Eckman's application includes the following disclaimers just above Eckman's signature:

I have read the above application and any attachments. I declare that the information provided in them is true, complete and correct to the best of my knowledge and belief.

...

I understand that the coverage selection and limit choices indicated here or in any state supplement will apply to all future policy renewals, continuations and changes unless I notify you otherwise in writing.

(Id. at p. 5.)

Eckman's UIM sign-down form contains the following information:

Underinsured Motorists coverage is optional coverage. However, we are required to include it in your policy unless you take steps to reject it.

Underinsured motorists protection is insurance coverage you carry in your own policy that protects only you and your family, and any other person while occupying an insured auto, if you are injured by a negligent driver who does not have enough bodily injury liability insurance to cover your claims and whose policy limits are less than your underinsured motorists coverage limits.

...

You have the option of purchasing underinsured motorists coverage up to the limits of your bodily injury coverage. You also have the option of purchasing lower limits.

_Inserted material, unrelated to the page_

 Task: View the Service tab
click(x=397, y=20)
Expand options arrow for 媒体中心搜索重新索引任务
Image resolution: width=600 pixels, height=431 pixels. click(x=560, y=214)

The underinsured motorists coverage limits I select are: $100000/300000

(Please also show these limits on the application.)

(Id. at p. 18.) Eckman's signature and a handwritten date (June 13, 2013) appear immediately below this final instruction, both of which match the date and handwriting on his insurance application. (Compare id., with id. at p. 5.)

Encompass issued the automobile insurance policy in June of 2013; the policy was subsequently renewed and amended to add and remove vehicles. (See Doc. No. 1-1 at ¶ 42; Doc. No. 19 at p. 8.) No removals or amendments changed the liability amounts requested on Eckman's original application. (Doc. No. 1-1 at ¶ 42; Doc. No. 19 at p. 8.) At the time of the fatal crash, the policy covered Eckman's four vehicles. (See Doc. No. 19-47 at pp. 6–9.)

III. Legal Standard

Summary judgment is appropriate when the "pleadings, depositions, answers to interrogatories, and admissions on file, together with the affidavits, if any, show that there is no genuine issue as to any material fact and that the movant is entitled to judgment as a matter of law." Fed. R. Civ. P. 56(a). A factual dispute is "genuine" within the meaning of Rule 56 if "a reasonable jury could return a verdict for the nonmoving party." Anderson v. Liberty Lobby, Inc. , 477 U.S. 242, 248, 106 S.Ct. 2505, 91 L.Ed.2d 202 (1986). Disputes over facts are material if the facts at issue "might affect the outcome of the suit under the governing law." Id.

When confronted with cross-motions for summary judgment, the "court must rule on each party's motion on an individual and separate basis, determining, for each side, whether a judgment may be entered in accordance with the Rule 56 standard." Freeth v. Zurich Am. Ins. Co. , 152 F. Supp. 3d 420, 425 (E.D. Pa. 2015) (quoting Schlegel v. Life Ins. Co. of N. Am. , 269 F. Supp. 2d 612, 615 n.1 (E.D. Pa. 2003) ). Here, the parties dispute whether Eckman requested in writing lower coverage for UIM benefits pursuant to the requirements of the MVFRL, which presents a pure question of law for the Court.

IV. Discussion

Eckman concedes that if the Court finds Eckman's PA Supplements admissible, then Encompass is entitled to summary judgment. (Hr'g Tr. at 38:7–17.) Thus, given the Court's ruling that Eckman's PA Supplements are admissible, the Court grants Encompass's motion for summary judgment and denies Eckman's motion for summary judgment. In the alternative, the Court finds that even if it were to preclude Eckman's PA Supplements, Encompass would still be entitled to summary judgment.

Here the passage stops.